Multi-environment pipeline with variable overrides

Section titled “Multi-environment pipeline with variable overrides”

“Configure the same pipeline for dev and prod, with different catalogs and development mode toggled.”

variables:
catalog:
default: dev_catalog
schema:
default: sales
source_catalog:
default: raw_dev
source_schema:
default: ingestion
targets:
dev:
default: true
variables:
catalog: dev_catalog
source_catalog: raw_dev
prod:
variables:
catalog: prod_catalog
source_catalog: raw_prod
resources:
pipelines:
sales_etl:
name: "[${bundle.target}] Sales ETL Pipeline"
catalog: ${var.catalog}
target: ${var.schema}
libraries:
- glob:
include: ../src/pipelines/sales_etl/transformations/**
root_path: ../src/pipelines/sales_etl
serverless: true
photon: true
configuration:
source_catalog: ${var.source_catalog}
source_schema: ${var.source_schema}
continuous: false
development: ${if(bundle.target == "prod", false, true)}
channel: current

The ${if(...)} expression flips development mode based on the target. In dev you get fast iteration with relaxed guarantees. In prod you get full pipeline semantics with exactly-once processing.

“Set up an SDP pipeline that runs continuously for real-time data processing.”

resources:
pipelines:
streaming_ingest:
name: "[${bundle.target}] Streaming Ingest"
catalog: ${var.catalog}
target: ${var.schema}
libraries:
- glob:
include: ../src/pipelines/streaming_ingest/**
root_path: ../src/pipelines/streaming_ingest
serverless: true
photon: true
continuous: true
development: false
channel: current

Setting continuous: true keeps the pipeline running and processing new data as it arrives. This is the right mode for Structured Streaming sources — Auto Loader, Kafka, Kinesis.
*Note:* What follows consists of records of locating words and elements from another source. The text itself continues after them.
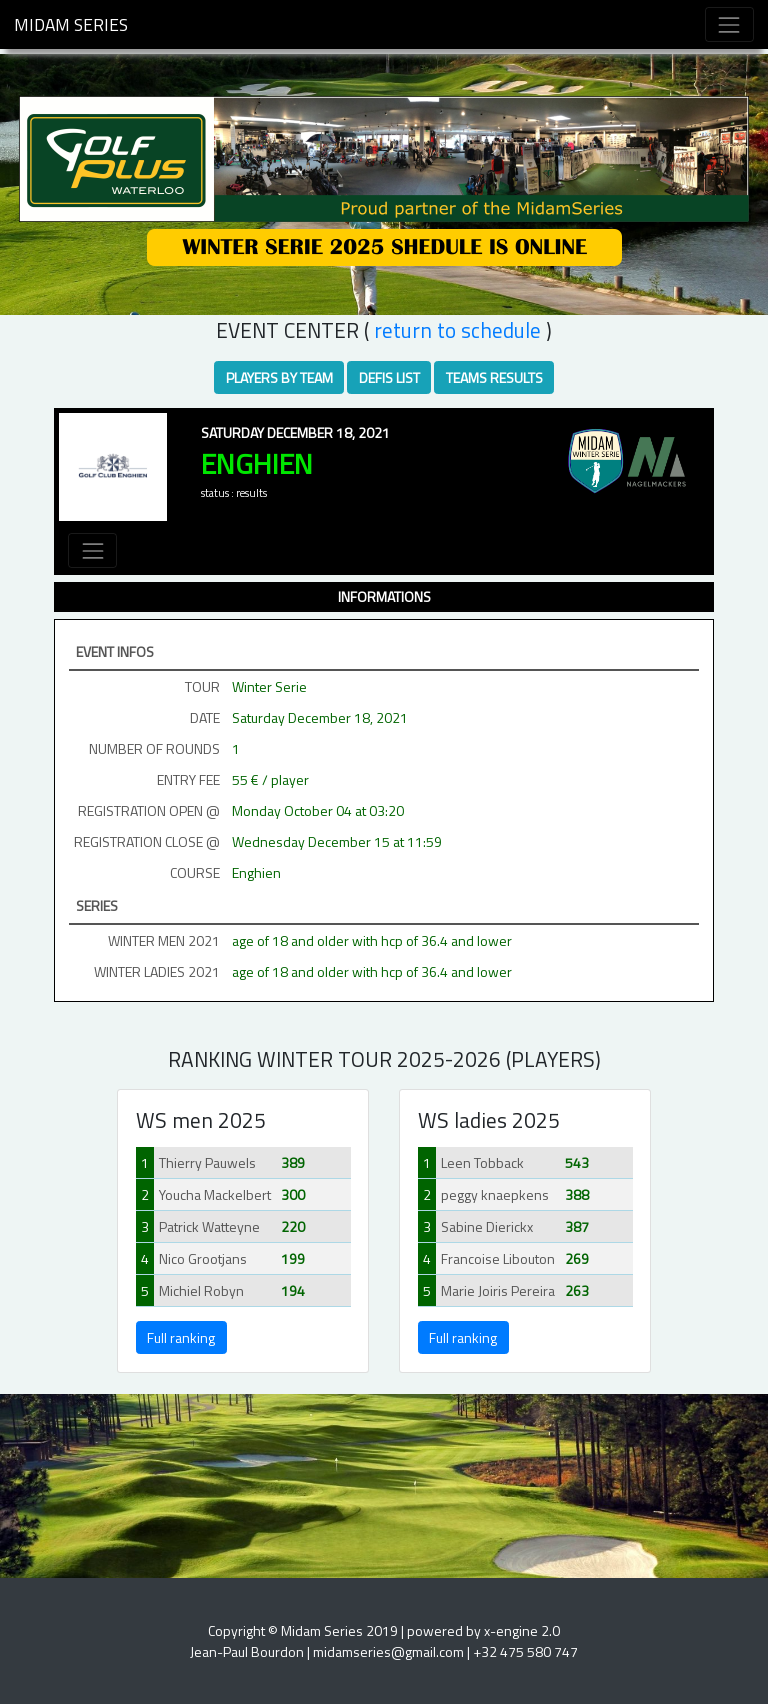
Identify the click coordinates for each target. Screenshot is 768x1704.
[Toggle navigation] (729, 24)
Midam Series (71, 24)
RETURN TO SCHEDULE (457, 330)
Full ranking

Combined with a job trigger, you get automatic restarts on failure.

“How does the pipeline code access the source_catalog and source_schema I defined in configuration?”

import dlt
source_catalog = spark.conf.get("source_catalog")
source_schema = spark.conf.get("source_schema")
@dlt.table
def raw_orders():
return spark.read.table(f"{source_catalog}.{source_schema}.orders")

The configuration block in your pipeline YAML becomes Spark configuration keys. Access them with spark.conf.get() inside your transformation code. This is how you parameterize pipelines without hardcoding catalog names.

  • Confusing root_path and libraries.glob.includeroot_path sets the working directory for the pipeline runtime. libraries.glob.include tells the pipeline which files contain your transformations. Both are needed. Missing root_path causes relative imports to fail. Missing libraries means the pipeline has no code to run.
  • Leaving development: true in production — development mode skips some production guarantees (like handling deleted records). Override it to false in your prod target, either with a variable or the ${if(...)} expression.
  • Using the wrong permissions level — SDP pipeline permissions are CAN_VIEW, CAN_RUN, and CAN_MANAGE. These are different from job permissions (CAN_MANAGE_RUN does not exist for pipelines).
  • Hardcoding catalog names in pipeline code — use the configuration block to pass catalogs and schemas as parameters. Hardcoded names mean your dev pipeline reads from prod tables, which is both a data safety risk and a debugging nightmare.